**What the task requires**
Will you transcribe the entries that follow, exactly and in full?

**Entries supplied**
• • • •
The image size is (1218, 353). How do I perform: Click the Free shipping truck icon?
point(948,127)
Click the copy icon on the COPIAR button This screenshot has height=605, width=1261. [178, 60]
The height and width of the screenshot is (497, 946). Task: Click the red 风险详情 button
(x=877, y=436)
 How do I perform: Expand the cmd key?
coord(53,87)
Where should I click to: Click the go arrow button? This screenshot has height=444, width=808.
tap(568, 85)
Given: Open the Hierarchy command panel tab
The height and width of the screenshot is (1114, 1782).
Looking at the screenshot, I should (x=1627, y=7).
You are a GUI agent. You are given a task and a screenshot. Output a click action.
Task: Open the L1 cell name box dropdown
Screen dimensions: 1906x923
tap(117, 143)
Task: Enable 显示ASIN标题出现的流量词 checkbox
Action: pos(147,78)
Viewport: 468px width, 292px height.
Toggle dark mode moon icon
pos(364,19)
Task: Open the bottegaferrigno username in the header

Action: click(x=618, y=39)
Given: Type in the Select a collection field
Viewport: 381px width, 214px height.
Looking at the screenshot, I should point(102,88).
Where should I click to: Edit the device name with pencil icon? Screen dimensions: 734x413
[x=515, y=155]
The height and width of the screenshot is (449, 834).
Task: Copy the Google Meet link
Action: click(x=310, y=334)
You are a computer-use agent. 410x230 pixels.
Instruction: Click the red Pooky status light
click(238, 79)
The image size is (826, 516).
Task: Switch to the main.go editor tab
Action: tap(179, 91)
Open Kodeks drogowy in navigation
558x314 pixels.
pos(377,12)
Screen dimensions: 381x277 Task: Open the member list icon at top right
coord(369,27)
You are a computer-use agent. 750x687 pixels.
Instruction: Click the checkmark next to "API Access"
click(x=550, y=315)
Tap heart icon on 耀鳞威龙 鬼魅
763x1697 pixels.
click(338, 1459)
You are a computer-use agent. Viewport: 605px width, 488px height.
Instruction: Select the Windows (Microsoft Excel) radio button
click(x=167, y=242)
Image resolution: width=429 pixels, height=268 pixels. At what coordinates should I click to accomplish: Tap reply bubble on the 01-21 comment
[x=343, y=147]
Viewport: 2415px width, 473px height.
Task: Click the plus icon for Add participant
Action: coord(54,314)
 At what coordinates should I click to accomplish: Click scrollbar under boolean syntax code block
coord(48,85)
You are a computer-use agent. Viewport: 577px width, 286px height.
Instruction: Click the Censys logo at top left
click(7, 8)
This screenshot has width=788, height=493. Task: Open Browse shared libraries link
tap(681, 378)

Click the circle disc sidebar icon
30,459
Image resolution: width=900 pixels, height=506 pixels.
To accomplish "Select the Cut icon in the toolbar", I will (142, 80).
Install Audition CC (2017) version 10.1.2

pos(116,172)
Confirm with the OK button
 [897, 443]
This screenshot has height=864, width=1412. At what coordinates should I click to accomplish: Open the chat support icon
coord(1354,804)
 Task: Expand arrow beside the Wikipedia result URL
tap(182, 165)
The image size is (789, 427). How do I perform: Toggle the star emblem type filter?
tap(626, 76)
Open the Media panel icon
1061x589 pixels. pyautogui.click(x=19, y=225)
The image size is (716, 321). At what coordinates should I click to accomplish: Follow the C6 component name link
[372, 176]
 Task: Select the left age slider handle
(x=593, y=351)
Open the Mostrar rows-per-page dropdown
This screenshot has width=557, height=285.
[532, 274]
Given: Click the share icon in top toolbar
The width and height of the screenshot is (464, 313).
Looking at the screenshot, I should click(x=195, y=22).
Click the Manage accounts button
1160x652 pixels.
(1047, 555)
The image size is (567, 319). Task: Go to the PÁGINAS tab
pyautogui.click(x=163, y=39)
• • • •
**Answer below**
The image size is (1218, 353). How do I perform: Click the Free shipping truck icon?
point(948,127)
Click the copy icon on the COPIAR button This screenshot has height=605, width=1261. [178, 60]
The height and width of the screenshot is (497, 946). Task: Click the red 风险详情 button
(x=877, y=436)
 How do I perform: Expand the cmd key?
coord(53,87)
Where should I click to: Click the go arrow button? This screenshot has height=444, width=808.
tap(568, 85)
Given: Open the Hierarchy command panel tab
The height and width of the screenshot is (1114, 1782).
Looking at the screenshot, I should (x=1627, y=7).
You are a GUI agent. You are given a task and a screenshot. Output a click action.
Task: Open the L1 cell name box dropdown
Screen dimensions: 1906x923
tap(117, 143)
Task: Enable 显示ASIN标题出现的流量词 checkbox
Action: pos(147,78)
Viewport: 468px width, 292px height.
Toggle dark mode moon icon
pos(364,19)
Task: Open the bottegaferrigno username in the header

Action: click(x=618, y=39)
Given: Type in the Select a collection field
Viewport: 381px width, 214px height.
Looking at the screenshot, I should point(102,88).
Where should I click to: Edit the device name with pencil icon? Screen dimensions: 734x413
[x=515, y=155]
The height and width of the screenshot is (449, 834).
Task: Copy the Google Meet link
Action: click(x=310, y=334)
You are a computer-use agent. 410x230 pixels.
Instruction: Click the red Pooky status light
click(238, 79)
The image size is (826, 516).
Task: Switch to the main.go editor tab
Action: tap(179, 91)
Open Kodeks drogowy in navigation
558x314 pixels.
pos(377,12)
Screen dimensions: 381x277 Task: Open the member list icon at top right
coord(369,27)
You are a computer-use agent. 750x687 pixels.
Instruction: Click the checkmark next to "API Access"
click(x=550, y=315)
Tap heart icon on 耀鳞威龙 鬼魅
763x1697 pixels.
click(338, 1459)
You are a computer-use agent. Viewport: 605px width, 488px height.
Instruction: Select the Windows (Microsoft Excel) radio button
click(x=167, y=242)
Image resolution: width=429 pixels, height=268 pixels. At what coordinates should I click to accomplish: Tap reply bubble on the 01-21 comment
[x=343, y=147]
Viewport: 2415px width, 473px height.
Task: Click the plus icon for Add participant
Action: coord(54,314)
 At what coordinates should I click to accomplish: Click scrollbar under boolean syntax code block
coord(48,85)
You are a computer-use agent. Viewport: 577px width, 286px height.
Instruction: Click the Censys logo at top left
click(7, 8)
This screenshot has width=788, height=493. Task: Open Browse shared libraries link
tap(681, 378)

Click the circle disc sidebar icon
30,459
Image resolution: width=900 pixels, height=506 pixels.
To accomplish "Select the Cut icon in the toolbar", I will (142, 80).
Install Audition CC (2017) version 10.1.2

pos(116,172)
Confirm with the OK button
 [897, 443]
This screenshot has height=864, width=1412. At what coordinates should I click to accomplish: Open the chat support icon
coord(1354,804)
 Task: Expand arrow beside the Wikipedia result URL
tap(182, 165)
The image size is (789, 427). How do I perform: Toggle the star emblem type filter?
tap(626, 76)
Open the Media panel icon
1061x589 pixels. pyautogui.click(x=19, y=225)
The image size is (716, 321). At what coordinates should I click to accomplish: Follow the C6 component name link
[372, 176]
 Task: Select the left age slider handle
(x=593, y=351)
Open the Mostrar rows-per-page dropdown
This screenshot has width=557, height=285.
[532, 274]
Given: Click the share icon in top toolbar
The width and height of the screenshot is (464, 313).
Looking at the screenshot, I should click(x=195, y=22).
Click the Manage accounts button
1160x652 pixels.
(1047, 555)
The image size is (567, 319). Task: Go to the PÁGINAS tab
pyautogui.click(x=163, y=39)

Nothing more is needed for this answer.